The RF model mitigates overfitting through its ensemble approach, resulting in higher accuracy and stability (Zhang & Wang 2021; Sun et al. 2024). The feature importance analysis revealed that proximity and DEM are crucial predictors of flood extent, aligning with hydrological knowledge. Albeit less critical, the VV and VH bands contributed additional detail to the model. The RF model's performance metrics, with minimal drop from training to testing datasets, highlight its robustness and reliability in flood prediction tasks. This consistently high performance makes RF the best choice among the evaluated models (Chen et al. 2018; Rodriguez-Galiano et al. 2018; Song et al. 2021).
The GBM model excelled in accuracy by iteratively correcting errors, but the fluctuation in accuracy with varying iterations and tree depths highlights the need for careful parameter tuning. As the number of iterations increases and trees grow deeper, the model becomes more complex, which can lead to overfitting or underfitting depending on the dataset and the specific configuration applied (Kiatkarun & Phunchongharn 2020; Xia et al. 2021; Mwita et al. 2023). However, its robust performance in both training and testing datasets, consistent accuracy, and Kappa values indicate its potential for flood extent prediction when properly utilized. The GBM's ability to maintain high-performance metrics across datasets suggests it can effectively make generalizations from training data to unseen data, making it a strong candidate for practical flood prediction applications (Felix & Sasipraba 2019).
In conclusion, while the DT model offers interpretability and the GBM model provides robust performance through iterative improvement, the RF model emerged as the most effective algorithm for flood extent prediction in this study area. Its ability to handle overfitting, combined with high accuracy and stability across datasets, makes it the most reliable choice for effective flood management and mitigation strategies (Kumar et al. 2021; Sun et al. 2023). RF's high accuracy and stability have been consistently demonstrated in numerous studies, reinforcing its reliability for applications requiring dependable predictions, such as flood management and mitigation (Bharathidason & Jothi Venkataeswaran 2014; Dheenadayalan et al. 2016).

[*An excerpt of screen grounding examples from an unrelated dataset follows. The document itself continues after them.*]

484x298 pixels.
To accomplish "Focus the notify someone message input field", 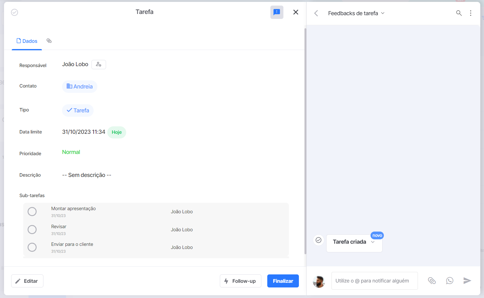I will click(375, 281).
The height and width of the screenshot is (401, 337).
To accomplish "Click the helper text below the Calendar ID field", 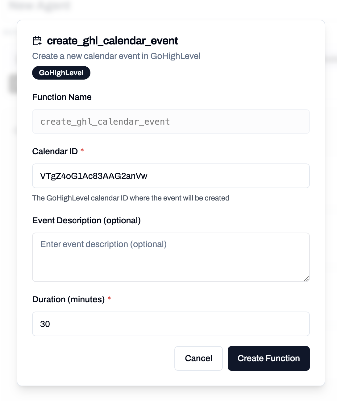I will point(131,198).
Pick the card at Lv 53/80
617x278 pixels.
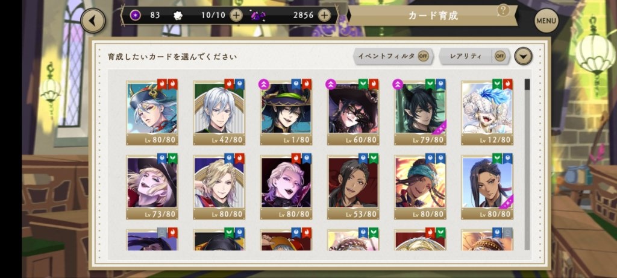pos(353,187)
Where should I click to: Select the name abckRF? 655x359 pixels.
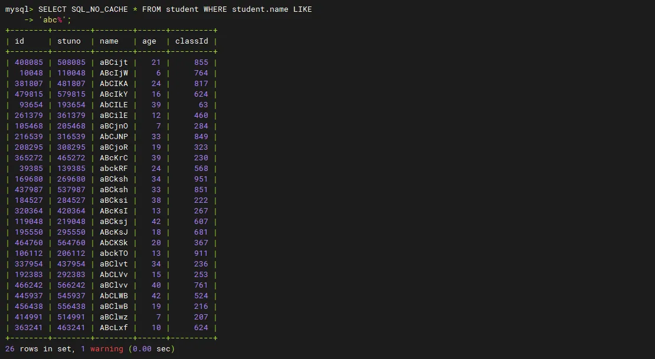coord(113,169)
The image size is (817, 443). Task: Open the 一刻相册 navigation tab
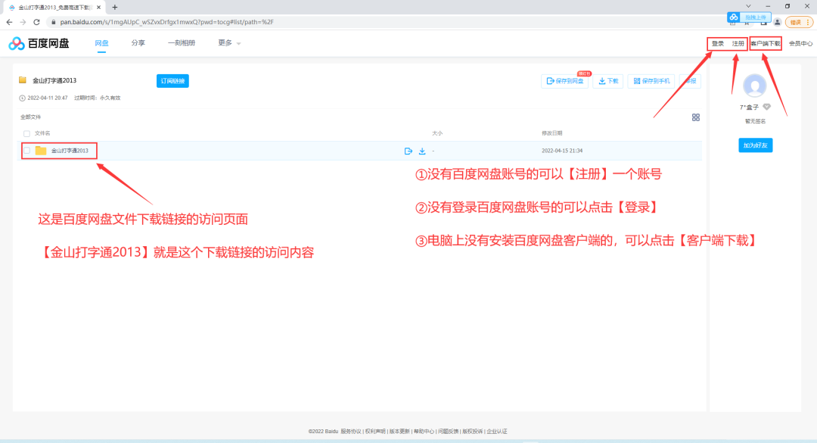[x=182, y=43]
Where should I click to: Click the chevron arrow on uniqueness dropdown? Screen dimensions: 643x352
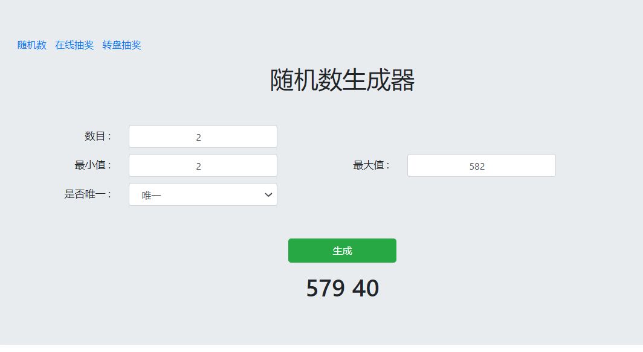(268, 194)
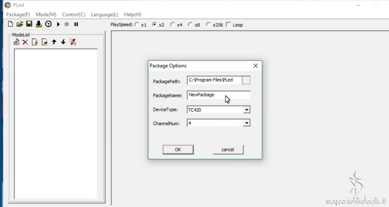Select the x1 play speed radio button
Viewport: 389px width, 207px height.
(x=136, y=25)
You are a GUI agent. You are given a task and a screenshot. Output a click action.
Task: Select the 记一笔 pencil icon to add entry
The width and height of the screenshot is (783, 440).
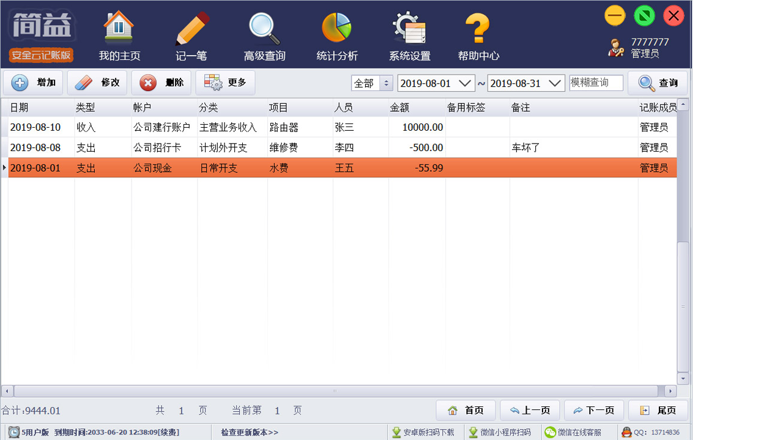191,28
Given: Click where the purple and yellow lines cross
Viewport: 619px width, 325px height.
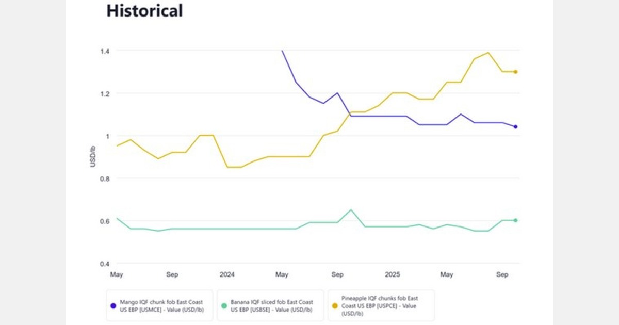Looking at the screenshot, I should point(347,113).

However, while RF is generally reliable, its performance can be affected by the presence of noisy trees or correlated decision trees within the ensemble, which can impact classification accuracy (Li et al. 2010). Consequently, caution is advised when applying this model to other remote areas. Considering the unique environmental and data-specific factors that may influence its performance is crucial.
CONCLUSIONS
This study demonstrates that ML approaches using Sentinel-1 SAR, DEM, and river proximity data can effectively map floods in Ngabang District, Indonesia. Analyses using DT, RF, and GBM models provided critical insights into flood prediction factors. The RF model, chosen as the best, successfully identified flood-prone regions. While the DT model experienced some overfitting, the RF and GBM models maintained high accuracy and reliability. The map showed that the flood significantly impacted 373.81 hectares of land, 10,706 people, 1,500 buildings, and 15 kilometers of roads. This analysis highlights the importance of proximity, elevation, SAR imagery, and iterative model improvements in flood prediction, offering valuable insights for flood management and mitigation efforts.
DATA AVAILABILITY STATEMENT
All relevant data are included in the paper or its Supplementary Information.
CONFLICT OF INTEREST
The authors declare there is no conflict.